蔦重からの「平賀源内風の役者の大首絵を描け」という無理難題に北尾一門の弟子、北尾政演(古川雄大)や北尾政美(高島豪志)らが疲弊していくのを見かねたのでしょうか。蔦重の具体性のない「やり直し!」にも腹を立てたのかもしれません。
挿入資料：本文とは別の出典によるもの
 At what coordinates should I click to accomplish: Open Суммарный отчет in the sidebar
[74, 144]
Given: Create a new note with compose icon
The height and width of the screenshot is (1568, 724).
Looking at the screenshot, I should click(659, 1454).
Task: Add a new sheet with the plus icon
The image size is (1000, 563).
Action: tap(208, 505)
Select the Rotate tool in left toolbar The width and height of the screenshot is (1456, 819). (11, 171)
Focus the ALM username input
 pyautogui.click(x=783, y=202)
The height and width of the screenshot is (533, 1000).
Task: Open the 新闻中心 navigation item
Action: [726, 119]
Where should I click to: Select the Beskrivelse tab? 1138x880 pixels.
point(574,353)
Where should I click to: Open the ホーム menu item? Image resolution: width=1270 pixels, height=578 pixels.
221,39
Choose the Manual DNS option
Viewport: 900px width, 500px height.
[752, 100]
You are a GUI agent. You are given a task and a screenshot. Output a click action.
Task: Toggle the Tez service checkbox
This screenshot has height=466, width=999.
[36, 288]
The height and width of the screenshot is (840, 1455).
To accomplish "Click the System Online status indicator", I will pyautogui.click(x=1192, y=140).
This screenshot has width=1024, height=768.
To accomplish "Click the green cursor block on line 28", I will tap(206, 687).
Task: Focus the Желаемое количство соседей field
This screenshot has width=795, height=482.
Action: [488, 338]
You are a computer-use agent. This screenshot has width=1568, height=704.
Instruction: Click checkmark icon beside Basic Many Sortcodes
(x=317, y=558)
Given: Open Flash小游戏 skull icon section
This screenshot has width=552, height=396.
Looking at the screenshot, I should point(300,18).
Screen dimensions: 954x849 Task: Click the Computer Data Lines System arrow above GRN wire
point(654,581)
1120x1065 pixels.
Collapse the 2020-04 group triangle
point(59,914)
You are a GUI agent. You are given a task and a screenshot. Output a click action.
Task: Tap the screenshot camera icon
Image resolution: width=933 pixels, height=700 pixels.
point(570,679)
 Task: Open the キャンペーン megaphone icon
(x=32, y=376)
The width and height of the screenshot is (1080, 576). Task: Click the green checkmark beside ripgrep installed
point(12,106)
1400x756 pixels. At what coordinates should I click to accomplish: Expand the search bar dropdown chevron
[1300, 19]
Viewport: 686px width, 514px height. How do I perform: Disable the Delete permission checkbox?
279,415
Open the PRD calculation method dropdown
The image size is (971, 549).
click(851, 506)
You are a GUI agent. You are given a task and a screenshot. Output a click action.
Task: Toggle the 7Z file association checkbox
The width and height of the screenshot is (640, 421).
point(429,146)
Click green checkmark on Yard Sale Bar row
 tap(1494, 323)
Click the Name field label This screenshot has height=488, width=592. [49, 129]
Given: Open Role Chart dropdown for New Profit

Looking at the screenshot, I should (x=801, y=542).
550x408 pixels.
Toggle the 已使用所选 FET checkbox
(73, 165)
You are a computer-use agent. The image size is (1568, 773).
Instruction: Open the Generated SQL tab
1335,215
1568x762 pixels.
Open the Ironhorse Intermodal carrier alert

重政を演じた橋本さん曰く、「蔦重への想いも込めて」怒ったそうです。
思い返せば、蔦重が重政に初めて出会ったのは「べらぼう」第3回「先客万来『一目千本』」。初出版となる『一目千本』の構成を打ち合わせ時、黒一色だけの墨摺りで120人以上の女郎の姿を載せると聞き、「似たような絵ばかりが延々続いて、面白くねえんじゃねえか?」と重政。
そこで、作業場にある生花に目をとめた蔦重は「女郎を花にたとえるってえのはどうでしょう」と提案します。即、「ツンとしているのは“わさびの花”とか!」と即座に返します。